Is the source of America's prosperity its much-maligned bureaucracy? ... Bureaucracy as a Root of American Prosperity

COMMENTARY

Peter Burgess

Is the source of America's prosperity its much-maligned bureaucracy? ... Bureaucracy as a Root of American Prosperity

Many U.S. conservatives say that the global rise of the United States was exclusively the result of freedom, innovation and the private sector — and had nothing to do with such inherently bad things as bureaucracy and central planning. Stephan Richter explains how they've become blind to a key historical fact: America owes its success to both the private sector and the government.
It is one thing to be proud of one's own country's past. It is quite another to distort that past in order to find arguments to support one's own positions in current political battles.

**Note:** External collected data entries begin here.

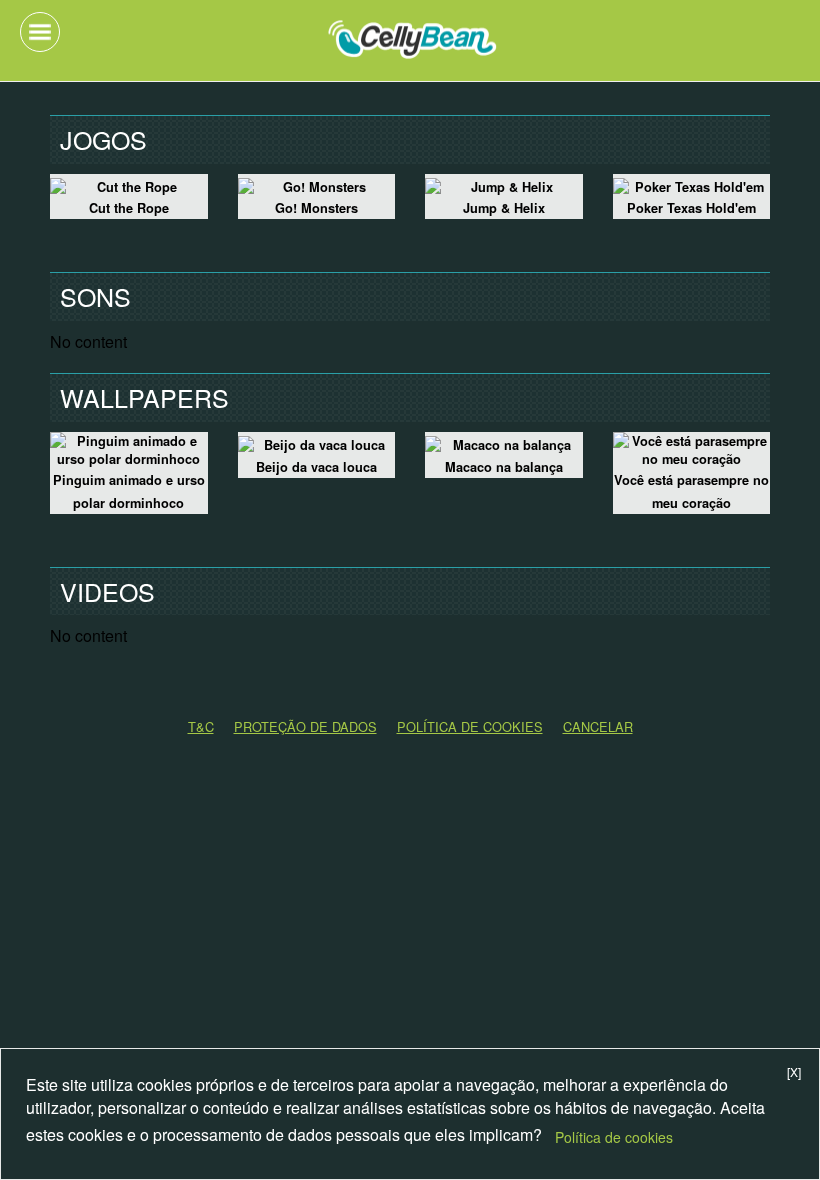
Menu (40, 32)
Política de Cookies (470, 726)
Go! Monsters (316, 208)
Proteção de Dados (305, 726)
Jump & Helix (504, 208)
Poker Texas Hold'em (691, 208)
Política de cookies (614, 1137)
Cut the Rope (129, 208)
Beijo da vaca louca (316, 467)
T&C (201, 726)
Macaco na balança (504, 467)
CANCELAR (598, 726)
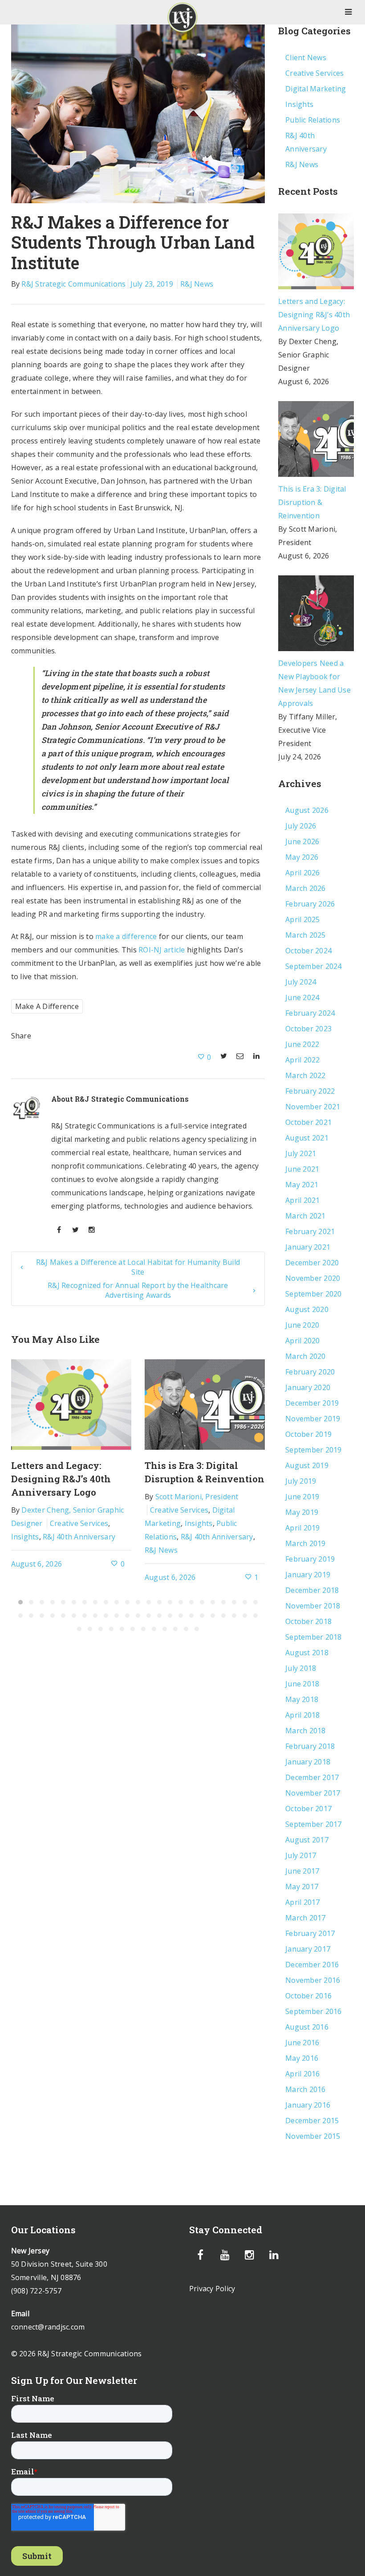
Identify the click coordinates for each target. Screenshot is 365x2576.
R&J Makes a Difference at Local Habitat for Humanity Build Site (138, 1267)
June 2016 (302, 2042)
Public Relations (312, 120)
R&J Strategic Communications (73, 284)
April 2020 (302, 1340)
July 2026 (300, 826)
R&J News (196, 284)
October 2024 (308, 951)
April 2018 (302, 1715)
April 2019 (302, 1528)
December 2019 (312, 1403)
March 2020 (305, 1356)
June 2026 (302, 841)
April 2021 (302, 1200)
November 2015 (312, 2136)
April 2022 (302, 1060)
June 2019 (302, 1496)
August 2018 (306, 1652)
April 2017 (302, 1902)
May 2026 (301, 857)
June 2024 (302, 997)
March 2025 (305, 935)
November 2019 (312, 1418)
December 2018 (312, 1590)
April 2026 (302, 873)
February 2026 (310, 904)
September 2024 (313, 966)
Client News (305, 57)
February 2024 (310, 1013)
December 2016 (312, 1964)
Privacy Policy (212, 2288)
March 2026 (305, 888)
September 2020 (313, 1294)
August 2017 (306, 1840)
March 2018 (305, 1730)
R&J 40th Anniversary (79, 1537)
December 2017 (312, 1777)
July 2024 (300, 982)
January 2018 (307, 1762)
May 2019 (301, 1512)
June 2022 (302, 1044)
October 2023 (308, 1029)
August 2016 (306, 2027)
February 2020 (310, 1372)
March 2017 (305, 1918)
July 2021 (300, 1153)
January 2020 (307, 1387)
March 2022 (305, 1075)
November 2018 (312, 1606)
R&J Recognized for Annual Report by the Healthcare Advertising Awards (138, 1290)
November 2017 (312, 1793)
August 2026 (306, 810)
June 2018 (302, 1684)
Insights (25, 1537)
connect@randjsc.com (48, 2327)
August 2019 (306, 1465)
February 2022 (310, 1091)
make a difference (126, 936)
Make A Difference (47, 1006)
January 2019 (307, 1574)
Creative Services (79, 1523)
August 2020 (306, 1309)
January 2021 (307, 1247)
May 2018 (301, 1699)
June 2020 (302, 1325)
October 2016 (308, 1996)
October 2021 (308, 1122)
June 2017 (302, 1871)
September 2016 (313, 2011)
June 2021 (302, 1169)
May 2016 (301, 2058)
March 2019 (305, 1543)
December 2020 (312, 1262)
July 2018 (300, 1668)
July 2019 (300, 1481)
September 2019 (313, 1450)
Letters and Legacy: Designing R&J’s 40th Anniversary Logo (61, 1478)
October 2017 (308, 1808)
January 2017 (307, 1949)
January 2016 (307, 2105)
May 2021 (301, 1185)
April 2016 (302, 2074)
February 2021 (310, 1231)
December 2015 (312, 2120)
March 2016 (305, 2089)
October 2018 (308, 1621)
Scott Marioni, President (197, 1496)
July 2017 (300, 1855)
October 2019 (308, 1434)
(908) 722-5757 (36, 2291)
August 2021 (306, 1138)
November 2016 (312, 1980)
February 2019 (310, 1559)
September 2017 (313, 1824)
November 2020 (312, 1278)
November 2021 (312, 1107)
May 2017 (301, 1886)
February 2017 (310, 1933)
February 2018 (310, 1746)
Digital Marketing (315, 89)
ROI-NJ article (161, 950)
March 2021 (305, 1216)
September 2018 (313, 1637)
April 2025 (302, 919)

The clairvoyant way the U.S. government blazed the trail of innovation, societal progress and modernization was actually the envy of the world.

While American history has always had an anti-government streak, the half century from the early 1930s to the early 1980s — which encompassed the pinnacle of America's political, economic and military power worldwide — was marked by the opposite: the triumph of the vast machinery of American government.

From space flight to environmental protection, from state-of-the-art infrastructure and medical innovations to the invention of computers and the Internet, what is remarkable about the path of the United States over those five decades is how closely the fortunes of its vast industrial machinery (a.k.a. the private sector) were linked to the government apparatus.

It may be an uncomfortable truth, but still one well worth recalling, that from the late 1930s onward, the clairvoyant way in which the U.S. government blazed the trail of innovation, societal progress and modernization was actually the envy of the world.

The government placed tremendous financial resources in the hands of a vast number of dedicated civil servants who then pushed the country to the cutting edge of technology and strived for an improved social balance. In the process, they worked alongside American 'Big Business,' the world's largest, best-oiled and best-resourced corps of corporate managers anywhere.

This history underscores a key fallacy in the current U.S. political debate. Conservatives cast government as principally bad and the private sector as inherently good. But this is an entirely misleading, ex post facto portrayal of the private sector as naturally lean, mean and highly efficient — a portrayal that has little to do with historical realities.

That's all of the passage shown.